▶ Records drawn from a dataset
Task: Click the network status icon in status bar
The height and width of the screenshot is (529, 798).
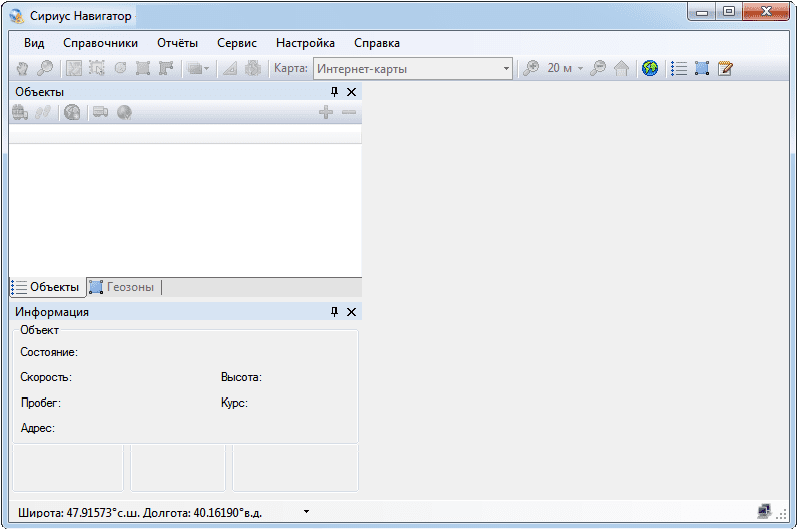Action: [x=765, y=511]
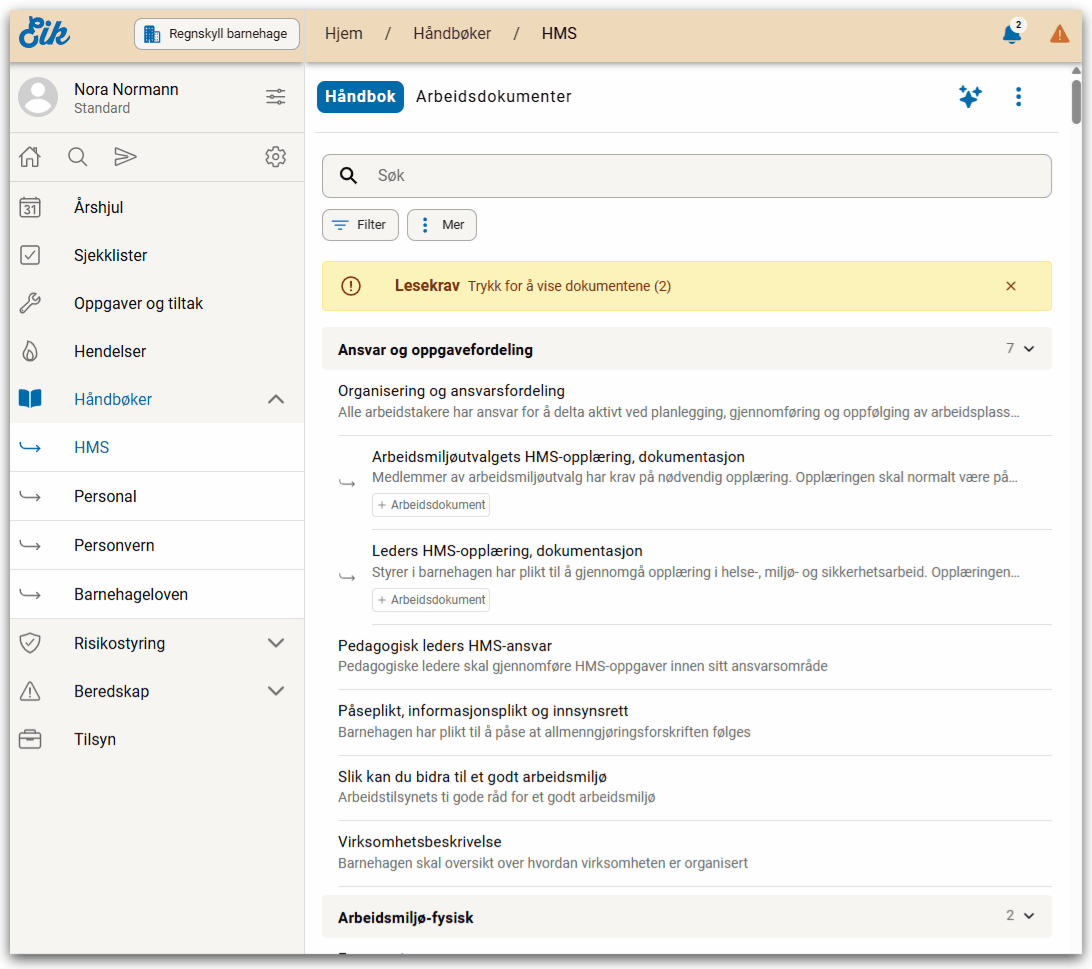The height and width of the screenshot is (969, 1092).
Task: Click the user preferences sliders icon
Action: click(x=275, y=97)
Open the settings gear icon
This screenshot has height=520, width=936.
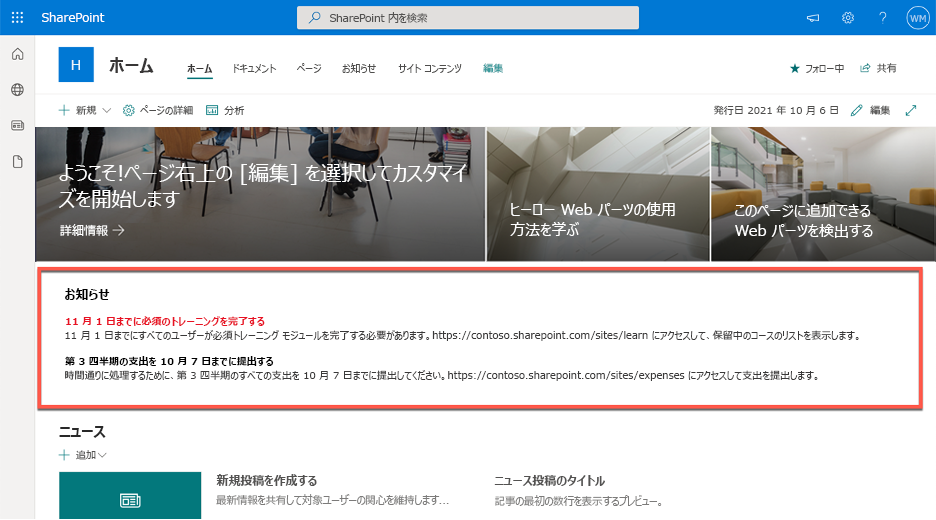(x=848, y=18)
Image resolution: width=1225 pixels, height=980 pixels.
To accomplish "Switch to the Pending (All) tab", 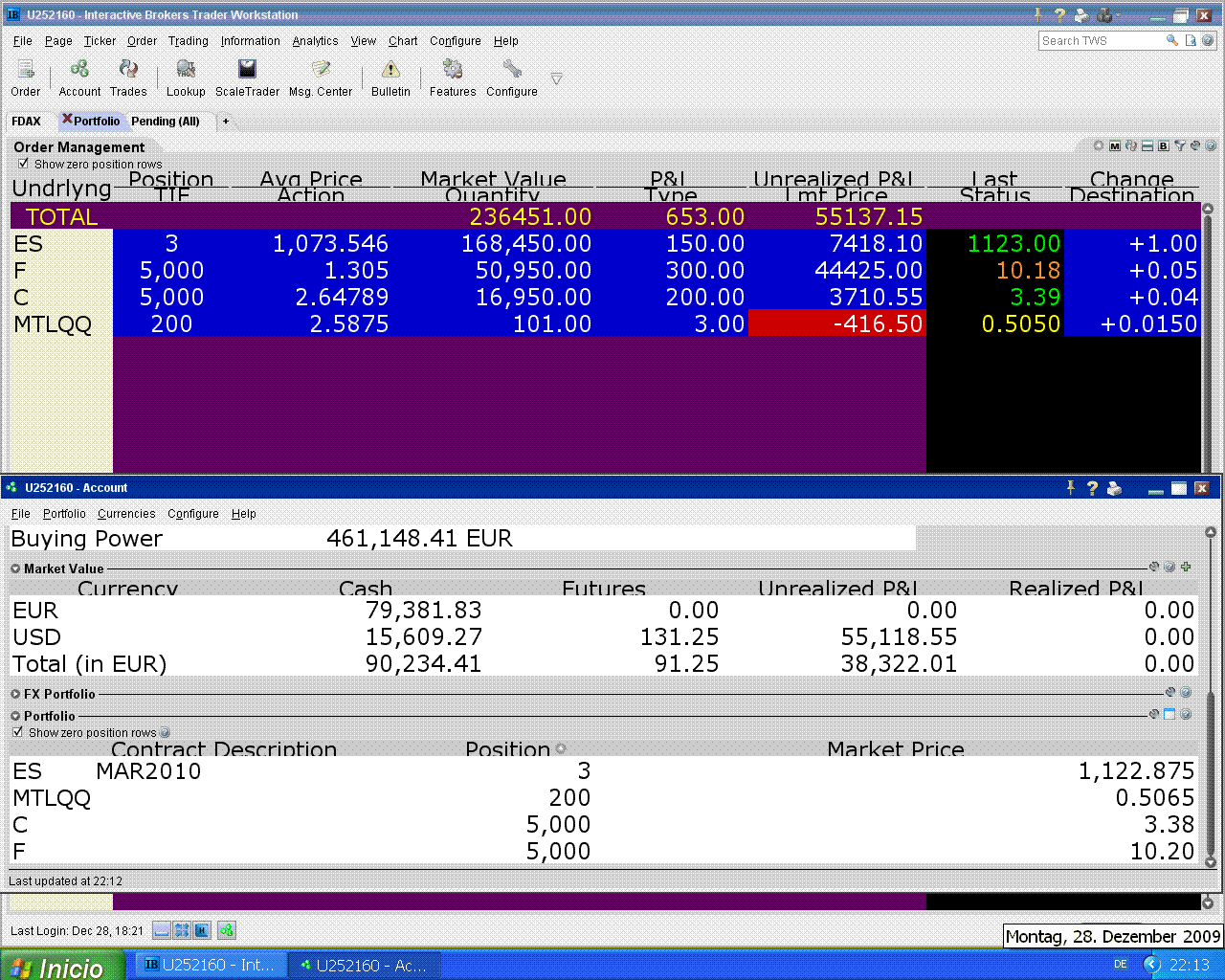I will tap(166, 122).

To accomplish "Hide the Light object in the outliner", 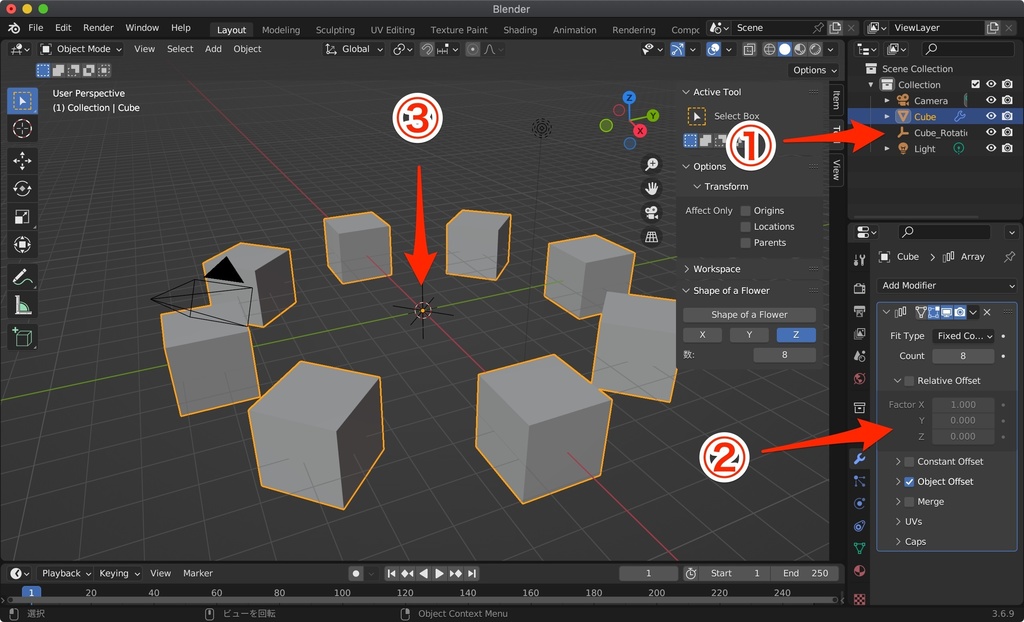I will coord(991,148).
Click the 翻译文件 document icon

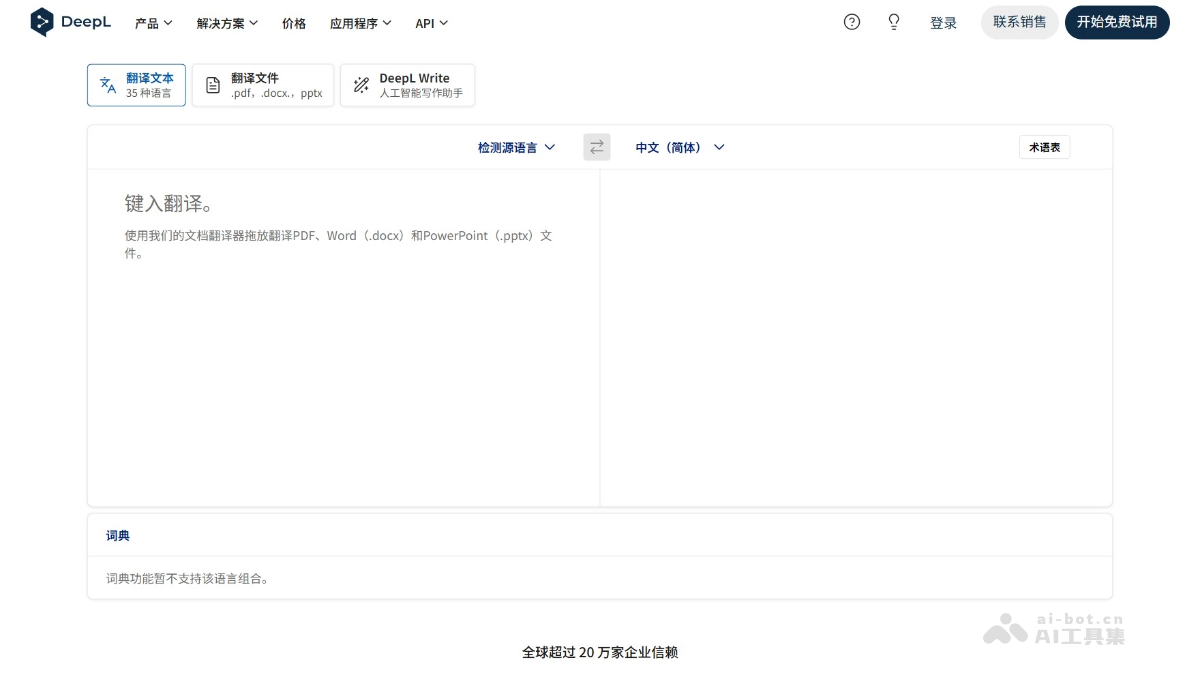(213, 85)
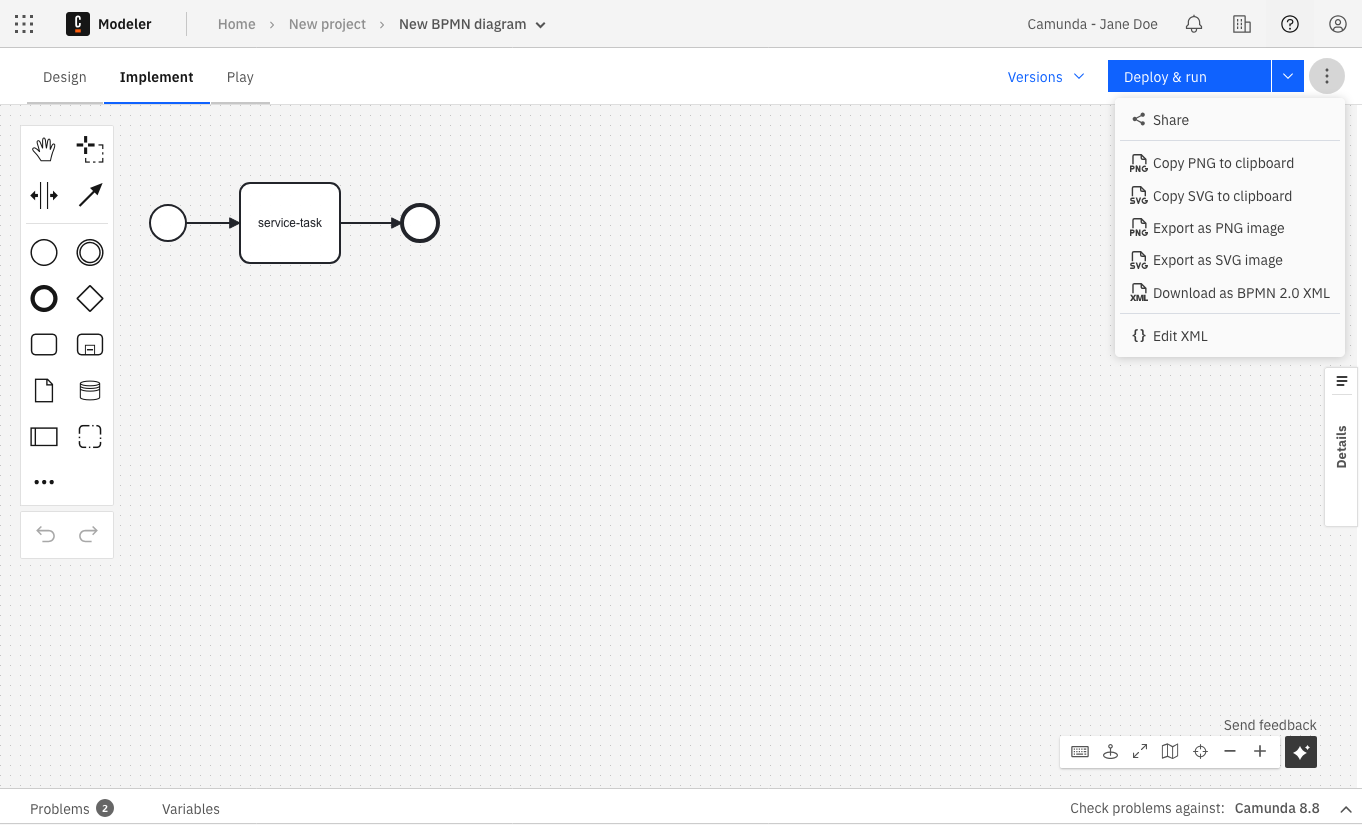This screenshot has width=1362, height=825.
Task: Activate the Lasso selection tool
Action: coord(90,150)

▶ ASSIGNED TASK
Write out again exactly the lines from the start of the data above through the line containing "Open the settings gear icon", inclusive, excluding any pictures.

▶ TASK ANSWER
Task: Click the network status icon in status bar
The height and width of the screenshot is (529, 798).
Action: [x=765, y=511]
The height and width of the screenshot is (969, 1092).
Task: Click the user preferences sliders icon
Action: click(x=275, y=97)
Open the settings gear icon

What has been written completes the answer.